■ PROBLEM TO WORK ON
Please update the entries below by replacing "Screen dimensions" with "Display size" everywhere it occurs, leaving everything else unchanged.

* * *

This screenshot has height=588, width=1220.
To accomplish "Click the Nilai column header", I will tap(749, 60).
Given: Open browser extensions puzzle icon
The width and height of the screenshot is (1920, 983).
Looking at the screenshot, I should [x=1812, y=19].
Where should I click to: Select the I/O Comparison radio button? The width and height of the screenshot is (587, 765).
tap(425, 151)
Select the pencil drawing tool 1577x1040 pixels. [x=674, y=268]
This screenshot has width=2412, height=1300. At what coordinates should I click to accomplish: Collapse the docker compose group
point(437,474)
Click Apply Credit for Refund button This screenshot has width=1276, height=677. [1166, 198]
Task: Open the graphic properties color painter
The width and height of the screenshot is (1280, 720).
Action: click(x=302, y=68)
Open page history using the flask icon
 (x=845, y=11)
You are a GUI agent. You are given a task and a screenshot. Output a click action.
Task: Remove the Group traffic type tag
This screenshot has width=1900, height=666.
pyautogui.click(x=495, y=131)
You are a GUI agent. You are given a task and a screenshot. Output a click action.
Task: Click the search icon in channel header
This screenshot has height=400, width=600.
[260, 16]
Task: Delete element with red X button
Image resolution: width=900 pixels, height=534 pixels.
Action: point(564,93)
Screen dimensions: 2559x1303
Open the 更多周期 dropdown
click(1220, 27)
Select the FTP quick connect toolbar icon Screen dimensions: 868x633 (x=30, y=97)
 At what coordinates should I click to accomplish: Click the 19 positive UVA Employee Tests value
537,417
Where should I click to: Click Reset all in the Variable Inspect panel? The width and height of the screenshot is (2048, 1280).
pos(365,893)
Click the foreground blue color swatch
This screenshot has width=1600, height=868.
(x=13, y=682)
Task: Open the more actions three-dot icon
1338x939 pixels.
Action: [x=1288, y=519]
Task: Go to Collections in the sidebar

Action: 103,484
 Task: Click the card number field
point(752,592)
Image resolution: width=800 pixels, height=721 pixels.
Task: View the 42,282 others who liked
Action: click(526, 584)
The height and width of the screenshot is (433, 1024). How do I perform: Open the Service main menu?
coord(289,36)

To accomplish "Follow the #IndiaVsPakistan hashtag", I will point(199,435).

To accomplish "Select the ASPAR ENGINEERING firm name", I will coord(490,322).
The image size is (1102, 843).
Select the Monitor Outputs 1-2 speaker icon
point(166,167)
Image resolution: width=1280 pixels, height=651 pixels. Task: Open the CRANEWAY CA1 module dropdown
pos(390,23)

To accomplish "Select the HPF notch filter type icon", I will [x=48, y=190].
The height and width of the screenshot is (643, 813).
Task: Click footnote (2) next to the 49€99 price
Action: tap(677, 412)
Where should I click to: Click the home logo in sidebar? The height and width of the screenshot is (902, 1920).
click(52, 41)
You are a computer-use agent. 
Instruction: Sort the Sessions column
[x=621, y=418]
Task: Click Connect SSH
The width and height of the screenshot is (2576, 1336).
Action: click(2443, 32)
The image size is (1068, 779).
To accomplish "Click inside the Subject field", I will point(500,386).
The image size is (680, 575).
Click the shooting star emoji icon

* * *

■ ANSWER TO THIS PROBLEM
This screenshot has height=588, width=1220.
To accomplish "Click the Nilai column header", I will tap(749, 60).
Given: Open browser extensions puzzle icon
The width and height of the screenshot is (1920, 983).
Looking at the screenshot, I should [x=1812, y=19].
Where should I click to: Select the I/O Comparison radio button? The width and height of the screenshot is (587, 765).
tap(425, 151)
Select the pencil drawing tool 1577x1040 pixels. [x=674, y=268]
This screenshot has width=2412, height=1300. At what coordinates should I click to accomplish: Collapse the docker compose group
point(437,474)
Click Apply Credit for Refund button This screenshot has width=1276, height=677. [1166, 198]
Task: Open the graphic properties color painter
The width and height of the screenshot is (1280, 720).
Action: click(x=302, y=68)
Open page history using the flask icon
 (x=845, y=11)
You are a GUI agent. You are given a task and a screenshot. Output a click action.
Task: Remove the Group traffic type tag
This screenshot has width=1900, height=666.
pyautogui.click(x=495, y=131)
You are a GUI agent. You are given a task and a screenshot. Output a click action.
Task: Click the search icon in channel header
This screenshot has height=400, width=600.
[260, 16]
Task: Delete element with red X button
Image resolution: width=900 pixels, height=534 pixels.
Action: point(564,93)
Display size: 2559x1303
Open the 更多周期 dropdown
click(1220, 27)
Select the FTP quick connect toolbar icon Display size: 868x633 (x=30, y=97)
 At what coordinates should I click to accomplish: Click the 19 positive UVA Employee Tests value
537,417
Where should I click to: Click Reset all in the Variable Inspect panel? The width and height of the screenshot is (2048, 1280).
pos(365,893)
Click the foreground blue color swatch
This screenshot has width=1600, height=868.
(x=13, y=682)
Task: Open the more actions three-dot icon
1338x939 pixels.
Action: [x=1288, y=519]
Task: Go to Collections in the sidebar

Action: 103,484
 Task: Click the card number field
point(752,592)
Image resolution: width=800 pixels, height=721 pixels.
Task: View the 42,282 others who liked
Action: click(526, 584)
The height and width of the screenshot is (433, 1024). How do I perform: Open the Service main menu?
coord(289,36)

To accomplish "Follow the #IndiaVsPakistan hashtag", I will point(199,435).

To accomplish "Select the ASPAR ENGINEERING firm name", I will coord(490,322).
The image size is (1102, 843).
Select the Monitor Outputs 1-2 speaker icon
point(166,167)
Image resolution: width=1280 pixels, height=651 pixels. Task: Open the CRANEWAY CA1 module dropdown
pos(390,23)

To accomplish "Select the HPF notch filter type icon", I will [x=48, y=190].
The height and width of the screenshot is (643, 813).
Task: Click footnote (2) next to the 49€99 price
Action: tap(677, 412)
Where should I click to: Click the home logo in sidebar? The height and width of the screenshot is (902, 1920).
click(52, 41)
You are a computer-use agent. 
Instruction: Sort the Sessions column
[x=621, y=418]
Task: Click Connect SSH
The width and height of the screenshot is (2576, 1336).
Action: click(2443, 32)
The image size is (1068, 779).
To accomplish "Click inside the Subject field", I will point(500,386).
The image size is (680, 575).
Click the shooting star emoji icon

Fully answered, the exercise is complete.